- **Problem**
Please retype the whole listing so that it matches the original exactly.

*** Opening of Task material ***

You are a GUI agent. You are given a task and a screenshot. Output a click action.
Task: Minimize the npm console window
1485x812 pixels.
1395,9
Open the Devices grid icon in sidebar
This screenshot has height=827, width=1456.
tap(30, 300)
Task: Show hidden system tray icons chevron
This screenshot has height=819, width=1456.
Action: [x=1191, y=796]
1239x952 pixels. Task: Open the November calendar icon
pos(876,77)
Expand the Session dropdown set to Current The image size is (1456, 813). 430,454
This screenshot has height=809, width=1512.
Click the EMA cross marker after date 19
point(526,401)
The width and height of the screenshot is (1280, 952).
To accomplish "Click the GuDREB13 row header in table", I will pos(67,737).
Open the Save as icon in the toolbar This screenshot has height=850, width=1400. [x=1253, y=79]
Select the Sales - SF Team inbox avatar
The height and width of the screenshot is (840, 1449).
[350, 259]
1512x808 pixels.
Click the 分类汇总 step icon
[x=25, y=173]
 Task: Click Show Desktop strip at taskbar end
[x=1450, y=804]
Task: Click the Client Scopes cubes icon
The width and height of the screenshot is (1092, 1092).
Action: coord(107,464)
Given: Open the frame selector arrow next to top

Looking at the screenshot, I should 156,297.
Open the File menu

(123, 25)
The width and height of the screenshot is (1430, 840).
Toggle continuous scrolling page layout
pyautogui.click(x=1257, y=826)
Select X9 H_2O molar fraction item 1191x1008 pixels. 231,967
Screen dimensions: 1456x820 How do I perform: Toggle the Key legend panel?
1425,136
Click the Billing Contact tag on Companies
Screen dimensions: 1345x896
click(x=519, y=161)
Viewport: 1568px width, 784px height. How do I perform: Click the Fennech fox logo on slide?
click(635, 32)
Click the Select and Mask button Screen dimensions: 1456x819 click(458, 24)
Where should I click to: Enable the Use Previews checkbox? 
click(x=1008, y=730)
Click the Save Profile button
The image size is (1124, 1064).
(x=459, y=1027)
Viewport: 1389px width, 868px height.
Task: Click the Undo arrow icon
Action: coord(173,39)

*** Close of Task material ***

- **Reply to the task**
You are a GUI agent. You are given a task and a screenshot. Output a click action.
Task: Minimize the npm console window
1485x812 pixels.
1395,9
Open the Devices grid icon in sidebar
This screenshot has height=827, width=1456.
tap(30, 300)
Task: Show hidden system tray icons chevron
This screenshot has height=819, width=1456.
Action: [x=1191, y=796]
1239x952 pixels. Task: Open the November calendar icon
pos(876,77)
Expand the Session dropdown set to Current The image size is (1456, 813). 430,454
This screenshot has height=809, width=1512.
Click the EMA cross marker after date 19
point(526,401)
The width and height of the screenshot is (1280, 952).
To accomplish "Click the GuDREB13 row header in table", I will pos(67,737).
Open the Save as icon in the toolbar This screenshot has height=850, width=1400. [x=1253, y=79]
Select the Sales - SF Team inbox avatar
The height and width of the screenshot is (840, 1449).
[350, 259]
1512x808 pixels.
Click the 分类汇总 step icon
[x=25, y=173]
 Task: Click Show Desktop strip at taskbar end
[x=1450, y=804]
Task: Click the Client Scopes cubes icon
The width and height of the screenshot is (1092, 1092).
Action: coord(107,464)
Given: Open the frame selector arrow next to top

Looking at the screenshot, I should 156,297.
Open the File menu

(123, 25)
The width and height of the screenshot is (1430, 840).
Toggle continuous scrolling page layout
pyautogui.click(x=1257, y=826)
Select X9 H_2O molar fraction item 1191x1008 pixels. 231,967
Screen dimensions: 1456x820 How do I perform: Toggle the Key legend panel?
1425,136
Click the Billing Contact tag on Companies
Screen dimensions: 1345x896
click(x=519, y=161)
Viewport: 1568px width, 784px height. How do I perform: Click the Fennech fox logo on slide?
click(635, 32)
Click the Select and Mask button Screen dimensions: 1456x819 click(458, 24)
Where should I click to: Enable the Use Previews checkbox? 
click(x=1008, y=730)
Click the Save Profile button
The image size is (1124, 1064).
(x=459, y=1027)
Viewport: 1389px width, 868px height.
Task: Click the Undo arrow icon
Action: coord(173,39)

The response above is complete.